Francia. 150mila studenti nelle piazze di tante città contro il progetto di riforma del lavoro

Nuova mobilitazione degli studenti francesi contro la riforma del lavoro targata Valls-El Khoumri, dopo quella straordinaria del 9 marzo che aveva già portato in piazza più di 500mila persone. Mentre la prima, tuttavia, era stata indetta anche dalle maggiori organizzazioni sindacali, questa seconda ha avuto come protagonisti i soli studenti, in attesa dello sciopero generale già indetto per il prossimo 31 marzo. Secondo l’Unef, l’Union Nationale des ètudiants de France, la maggiore associazione studentesca, “più di 150mila giovani hanno partecipato alle manifestazioni in tutta la Francia, 50mila più del 9 marzo”. Da Parigi a Lione, da Rennes a Tolosa, da Bordeaux a Grenoble, da Strasburgo a Tours a Perpignano, praticamente non vi è stata città, piccola o grande, che non ha visto sfilare studenti per le strade, per gridare nuovamente “ne vale pena, no alla legge sul lavoro”. Purtroppo non sono mancati incidenti e scontri con le forze di polizia. Il bilancio è di cinque studenti feriti a Strasburgo e altri quattro in alcune città del Basso Reno. Senza senso la decisione di alcune università francesi di chiudere: Parigi 1 e Bordeaux hanno deciso la chiusura amministrativa di alcune facoltà, mentre Lione ha chiuso completamente i suoi due campus universitari, proprio mentre era in corso l’assemblea degli studenti.
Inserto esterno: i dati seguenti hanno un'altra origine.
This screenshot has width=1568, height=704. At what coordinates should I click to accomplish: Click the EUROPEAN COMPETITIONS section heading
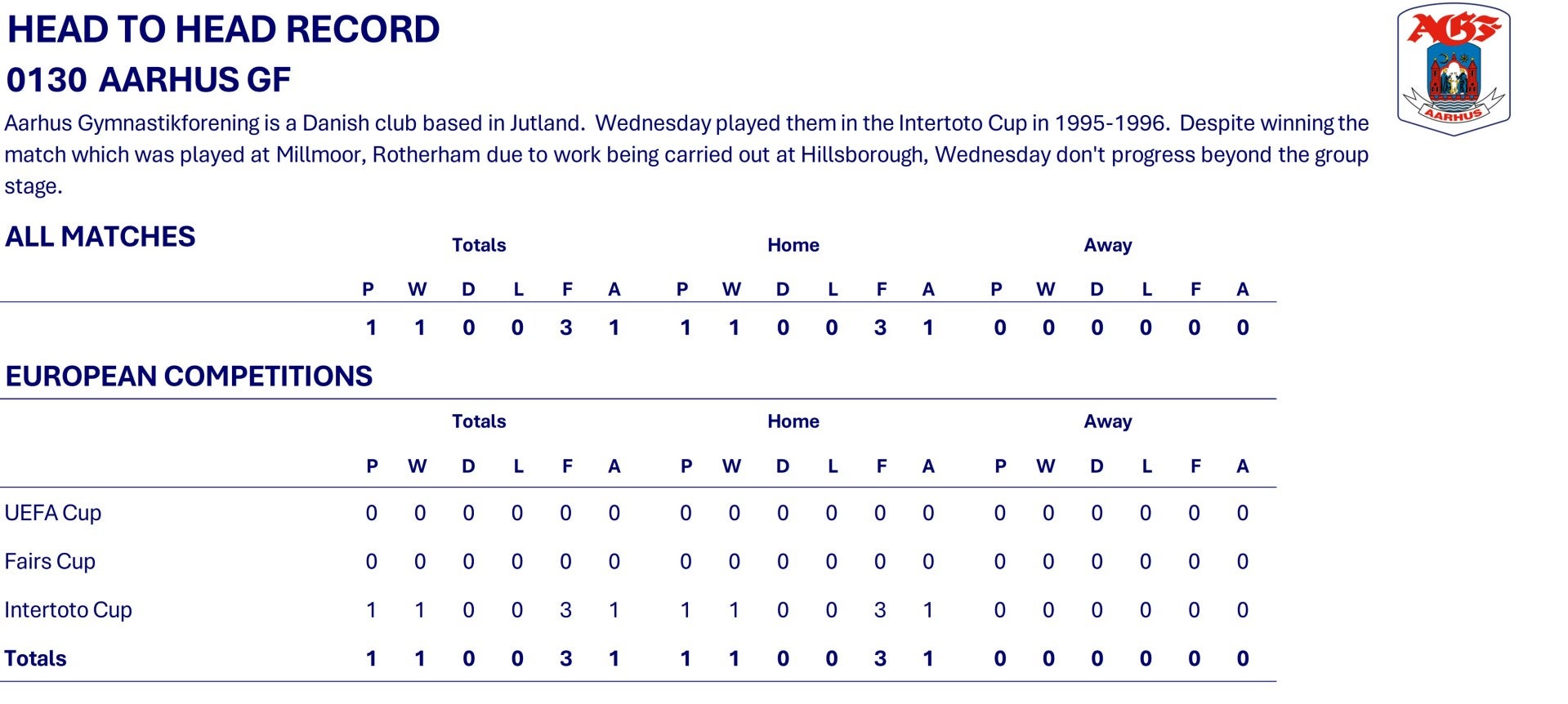coord(189,376)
Forte la reazione dell’Unef, che si è detta “indignata contro queste pratiche che tendono né più né meno a privare gli studenti del loro diritto di assemblea e della loro libertà di espressione”. Il rettorato di Parigi, all’origine della decisione, invoca “ragioni di sicurezza”, rifiutandosi di fornire ulteriori e più motivare argomentazioni. Gli studenti, cacciati dalle università parigine, hanno poi deciso di continuare la loro assemblea nella piazza della Sorbona, prima di unirsi al corteo pomeridiano. Le università di Nanterre e di Parigi VIII sono state invece completamente transennate e bloccate.

In mattinata, il Ministero dell’Educazione francese aveva contato ben 115 istituti superiori bloccati sui 2.500 complessivi. Al Ministero ha replicato duramente William Martinet il leader degli studenti dell’Anef: “il sentimento generale è che un governo appassionato di bricolage ci ha avvolti col fumo delle chiacchiere per fare in modo che la mobilitazione studentesca fallisse. Noi non abbiamo mai chiesto la chiusura delle scuole e delle università”. E infine, per l’Unef, “i giovani hanno chiaramente risposto agli ultimi annunci del primo ministro: il bricolage del governo non ci ha convinti. È più che mai necessario ritirare il progetto di legge per avviare vere concertazioni a partire dalle rivendicazioni degli studenti”.